(Source data)

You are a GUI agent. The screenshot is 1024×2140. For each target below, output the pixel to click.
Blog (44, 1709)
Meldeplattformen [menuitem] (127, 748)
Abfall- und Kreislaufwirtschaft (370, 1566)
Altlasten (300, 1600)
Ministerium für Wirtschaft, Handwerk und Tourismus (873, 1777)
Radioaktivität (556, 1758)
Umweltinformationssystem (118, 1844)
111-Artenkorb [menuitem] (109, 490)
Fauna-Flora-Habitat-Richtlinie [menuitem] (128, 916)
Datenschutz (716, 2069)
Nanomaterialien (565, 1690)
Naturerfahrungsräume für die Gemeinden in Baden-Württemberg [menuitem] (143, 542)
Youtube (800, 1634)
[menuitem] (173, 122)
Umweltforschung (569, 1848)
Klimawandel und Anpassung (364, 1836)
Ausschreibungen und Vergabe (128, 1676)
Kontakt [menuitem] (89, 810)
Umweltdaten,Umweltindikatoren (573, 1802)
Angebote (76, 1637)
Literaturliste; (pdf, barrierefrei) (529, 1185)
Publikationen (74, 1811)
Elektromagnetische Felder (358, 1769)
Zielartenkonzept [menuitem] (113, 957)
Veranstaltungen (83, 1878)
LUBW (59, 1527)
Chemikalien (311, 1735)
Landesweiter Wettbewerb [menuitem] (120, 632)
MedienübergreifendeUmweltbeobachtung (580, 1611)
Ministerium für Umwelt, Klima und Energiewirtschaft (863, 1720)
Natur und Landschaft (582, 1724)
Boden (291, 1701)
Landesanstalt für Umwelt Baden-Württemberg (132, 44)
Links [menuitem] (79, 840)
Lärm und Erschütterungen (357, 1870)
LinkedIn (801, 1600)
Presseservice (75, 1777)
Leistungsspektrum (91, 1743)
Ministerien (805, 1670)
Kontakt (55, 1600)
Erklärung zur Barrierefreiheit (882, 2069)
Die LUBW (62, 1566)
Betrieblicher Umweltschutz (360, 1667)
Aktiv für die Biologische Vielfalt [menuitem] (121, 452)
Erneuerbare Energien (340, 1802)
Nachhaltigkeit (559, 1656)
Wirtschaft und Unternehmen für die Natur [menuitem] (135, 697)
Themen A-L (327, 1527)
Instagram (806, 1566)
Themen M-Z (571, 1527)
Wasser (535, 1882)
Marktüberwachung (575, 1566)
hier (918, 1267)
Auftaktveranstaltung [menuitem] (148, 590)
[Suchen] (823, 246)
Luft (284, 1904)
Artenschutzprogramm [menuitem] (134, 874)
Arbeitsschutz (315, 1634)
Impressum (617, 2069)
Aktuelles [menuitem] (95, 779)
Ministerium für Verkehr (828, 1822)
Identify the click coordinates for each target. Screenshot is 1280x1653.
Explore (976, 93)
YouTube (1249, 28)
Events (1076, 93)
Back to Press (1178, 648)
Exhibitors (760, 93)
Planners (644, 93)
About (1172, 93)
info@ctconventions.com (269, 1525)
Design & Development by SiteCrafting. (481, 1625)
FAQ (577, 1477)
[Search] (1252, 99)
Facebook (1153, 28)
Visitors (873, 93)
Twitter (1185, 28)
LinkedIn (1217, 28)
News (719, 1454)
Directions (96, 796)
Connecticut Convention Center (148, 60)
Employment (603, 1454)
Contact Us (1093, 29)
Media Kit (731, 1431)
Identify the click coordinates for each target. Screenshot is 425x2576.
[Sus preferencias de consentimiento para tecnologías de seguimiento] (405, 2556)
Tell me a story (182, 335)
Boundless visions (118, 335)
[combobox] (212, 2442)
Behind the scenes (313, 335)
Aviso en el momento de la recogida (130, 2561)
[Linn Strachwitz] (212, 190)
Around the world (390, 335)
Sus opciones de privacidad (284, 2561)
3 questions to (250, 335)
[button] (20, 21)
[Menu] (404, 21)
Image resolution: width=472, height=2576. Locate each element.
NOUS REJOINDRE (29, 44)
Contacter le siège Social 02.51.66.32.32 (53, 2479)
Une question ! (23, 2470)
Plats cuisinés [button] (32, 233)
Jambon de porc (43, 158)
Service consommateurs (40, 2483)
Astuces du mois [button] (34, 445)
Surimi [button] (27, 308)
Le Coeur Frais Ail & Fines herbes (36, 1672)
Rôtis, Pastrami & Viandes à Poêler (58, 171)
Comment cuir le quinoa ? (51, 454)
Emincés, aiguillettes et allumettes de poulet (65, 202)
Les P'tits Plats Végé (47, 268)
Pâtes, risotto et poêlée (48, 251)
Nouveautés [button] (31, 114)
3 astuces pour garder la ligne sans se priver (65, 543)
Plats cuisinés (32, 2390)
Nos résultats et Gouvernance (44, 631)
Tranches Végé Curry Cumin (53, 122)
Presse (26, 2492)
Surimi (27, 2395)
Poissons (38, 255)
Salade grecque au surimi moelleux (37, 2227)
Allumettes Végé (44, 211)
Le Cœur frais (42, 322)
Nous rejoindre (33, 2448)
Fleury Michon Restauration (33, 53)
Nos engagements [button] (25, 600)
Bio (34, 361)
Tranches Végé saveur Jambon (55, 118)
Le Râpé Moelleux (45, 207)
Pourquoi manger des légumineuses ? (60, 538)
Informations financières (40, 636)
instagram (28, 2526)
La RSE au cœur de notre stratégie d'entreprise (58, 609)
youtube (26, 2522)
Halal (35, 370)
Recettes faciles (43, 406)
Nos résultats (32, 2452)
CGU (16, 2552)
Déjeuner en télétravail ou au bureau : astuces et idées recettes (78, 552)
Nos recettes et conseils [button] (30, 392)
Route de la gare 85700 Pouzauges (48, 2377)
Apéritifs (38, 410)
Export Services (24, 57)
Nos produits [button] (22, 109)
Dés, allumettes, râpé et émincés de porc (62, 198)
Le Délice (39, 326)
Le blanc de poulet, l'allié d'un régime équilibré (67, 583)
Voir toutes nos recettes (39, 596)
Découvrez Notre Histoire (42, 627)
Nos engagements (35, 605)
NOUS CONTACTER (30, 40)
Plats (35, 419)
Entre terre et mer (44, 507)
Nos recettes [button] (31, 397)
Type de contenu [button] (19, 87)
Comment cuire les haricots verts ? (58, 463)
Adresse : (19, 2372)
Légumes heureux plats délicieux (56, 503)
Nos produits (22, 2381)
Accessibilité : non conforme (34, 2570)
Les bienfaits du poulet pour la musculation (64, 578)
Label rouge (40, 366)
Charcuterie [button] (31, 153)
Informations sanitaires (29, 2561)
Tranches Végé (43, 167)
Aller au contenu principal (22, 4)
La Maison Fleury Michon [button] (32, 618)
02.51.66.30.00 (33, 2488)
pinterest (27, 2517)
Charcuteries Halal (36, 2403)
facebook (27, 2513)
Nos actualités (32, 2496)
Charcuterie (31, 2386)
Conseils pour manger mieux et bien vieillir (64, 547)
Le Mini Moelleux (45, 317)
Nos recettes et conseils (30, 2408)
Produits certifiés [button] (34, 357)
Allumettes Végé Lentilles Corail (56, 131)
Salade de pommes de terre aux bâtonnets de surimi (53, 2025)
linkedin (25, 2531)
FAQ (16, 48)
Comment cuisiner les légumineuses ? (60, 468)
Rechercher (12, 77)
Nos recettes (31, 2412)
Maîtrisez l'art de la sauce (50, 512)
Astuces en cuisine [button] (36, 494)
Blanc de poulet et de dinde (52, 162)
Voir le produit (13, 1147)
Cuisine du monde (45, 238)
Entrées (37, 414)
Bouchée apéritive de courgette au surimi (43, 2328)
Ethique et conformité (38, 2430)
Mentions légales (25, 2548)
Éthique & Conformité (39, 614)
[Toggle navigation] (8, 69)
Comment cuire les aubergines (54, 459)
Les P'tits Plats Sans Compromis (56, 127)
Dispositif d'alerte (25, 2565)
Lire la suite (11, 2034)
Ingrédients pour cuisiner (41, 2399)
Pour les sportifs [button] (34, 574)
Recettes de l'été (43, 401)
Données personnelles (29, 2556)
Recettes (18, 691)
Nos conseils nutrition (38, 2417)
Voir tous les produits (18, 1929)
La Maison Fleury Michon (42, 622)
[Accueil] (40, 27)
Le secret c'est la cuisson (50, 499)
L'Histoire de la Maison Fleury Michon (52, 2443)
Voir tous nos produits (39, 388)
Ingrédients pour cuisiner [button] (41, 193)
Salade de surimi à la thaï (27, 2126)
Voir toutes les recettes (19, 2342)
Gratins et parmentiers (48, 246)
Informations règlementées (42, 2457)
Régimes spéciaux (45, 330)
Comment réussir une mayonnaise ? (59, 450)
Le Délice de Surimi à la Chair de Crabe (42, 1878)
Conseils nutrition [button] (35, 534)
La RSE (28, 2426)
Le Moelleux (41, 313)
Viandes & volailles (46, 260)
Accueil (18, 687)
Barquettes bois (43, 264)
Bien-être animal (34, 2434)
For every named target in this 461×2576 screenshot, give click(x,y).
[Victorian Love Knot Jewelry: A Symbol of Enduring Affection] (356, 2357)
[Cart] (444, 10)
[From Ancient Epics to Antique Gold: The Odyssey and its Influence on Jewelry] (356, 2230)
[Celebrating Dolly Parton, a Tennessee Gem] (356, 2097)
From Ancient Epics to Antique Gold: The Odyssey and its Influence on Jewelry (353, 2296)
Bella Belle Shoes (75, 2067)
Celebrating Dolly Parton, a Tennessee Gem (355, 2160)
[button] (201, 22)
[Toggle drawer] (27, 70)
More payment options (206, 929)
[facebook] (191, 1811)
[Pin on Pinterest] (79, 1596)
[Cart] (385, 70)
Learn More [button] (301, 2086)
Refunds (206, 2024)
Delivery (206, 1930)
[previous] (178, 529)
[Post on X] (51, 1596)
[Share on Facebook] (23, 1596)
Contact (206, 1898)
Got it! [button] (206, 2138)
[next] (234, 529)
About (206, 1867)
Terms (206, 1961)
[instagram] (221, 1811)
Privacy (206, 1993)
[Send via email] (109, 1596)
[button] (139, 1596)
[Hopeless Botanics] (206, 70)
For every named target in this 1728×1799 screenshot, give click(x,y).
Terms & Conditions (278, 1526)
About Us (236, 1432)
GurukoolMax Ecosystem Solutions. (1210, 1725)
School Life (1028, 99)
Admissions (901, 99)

(End Source data)

Task to complete = Retype exactly, and only, the lines above from the one where "Comment cuire les haricots verts ? (58, 463)" occurs up to and including the one where "Informations sanitaires (29, 2561)" occurs.

Solution below =
Comment cuire les haricots verts ? (58, 463)
Adresse : (19, 2372)
Légumes heureux plats délicieux (56, 503)
Nos produits (22, 2381)
Accessibilité : non conforme (34, 2570)
Les bienfaits du poulet pour la musculation (64, 578)
Label rouge (40, 366)
Charcuterie [button] (31, 153)
Informations sanitaires (29, 2561)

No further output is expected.